**TASK ITEM**
Go line by line through the entries and show those that hold the string "width".

**RECORDS FOR THE EXERCISE**
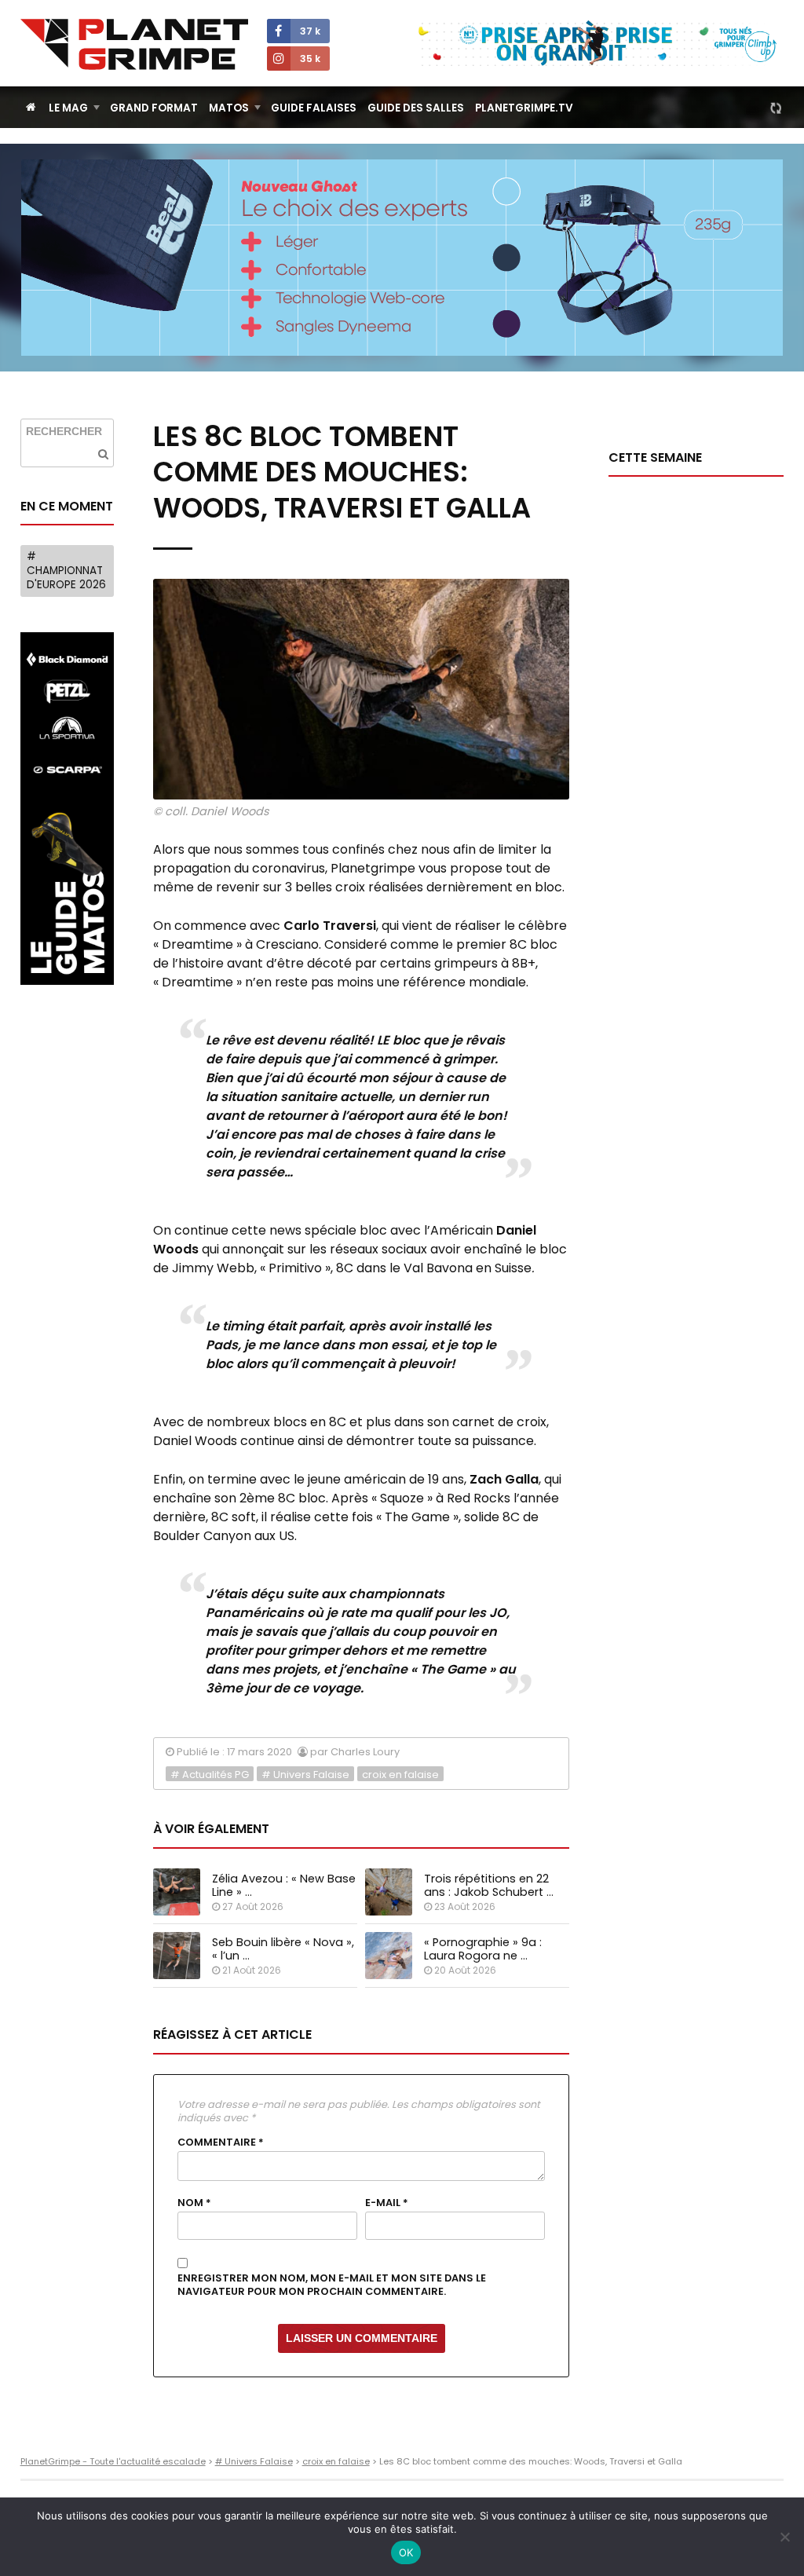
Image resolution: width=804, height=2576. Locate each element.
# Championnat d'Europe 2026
...
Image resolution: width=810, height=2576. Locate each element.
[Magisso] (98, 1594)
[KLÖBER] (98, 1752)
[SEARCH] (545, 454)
...
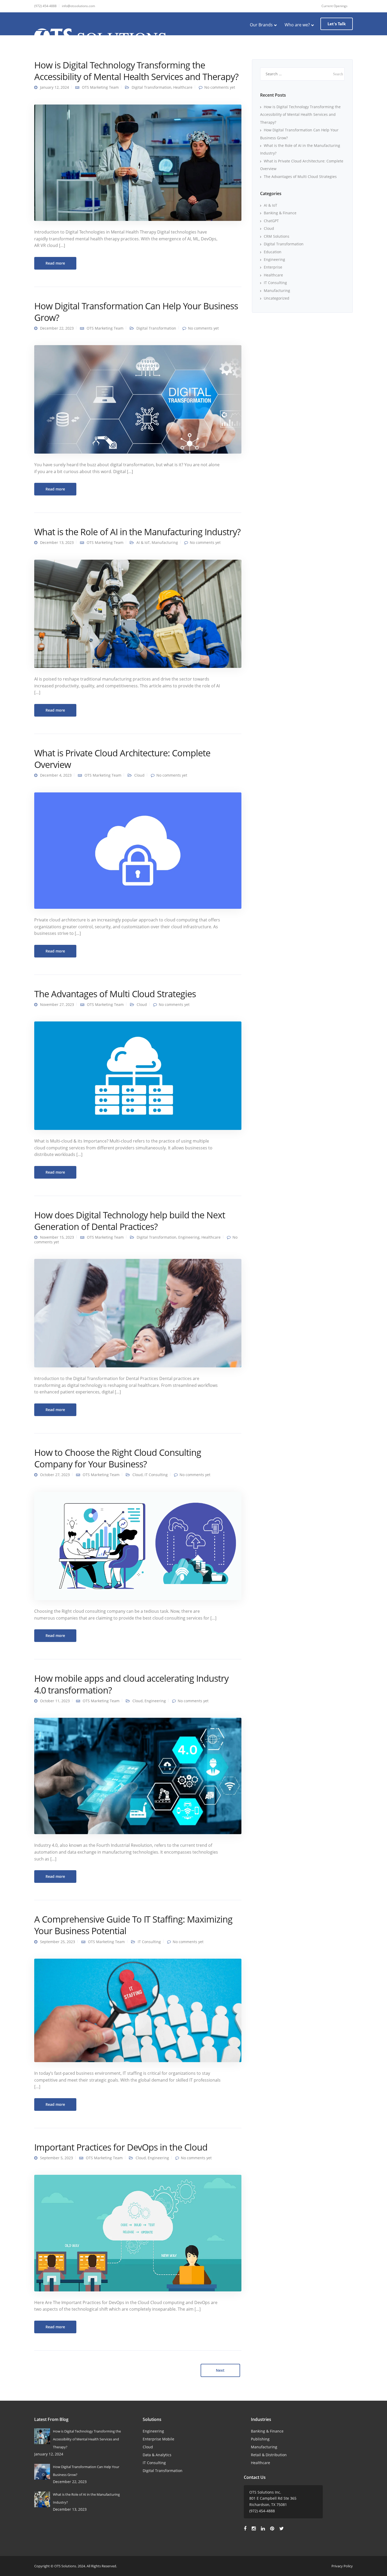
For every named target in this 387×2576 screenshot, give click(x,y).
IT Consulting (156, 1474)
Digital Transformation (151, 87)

**RESPONSE FOR THIS EXERCISE**
Image resolution: width=804, height=2576. Locate each element.
Image resolution: width=810, height=2576. Locate each element.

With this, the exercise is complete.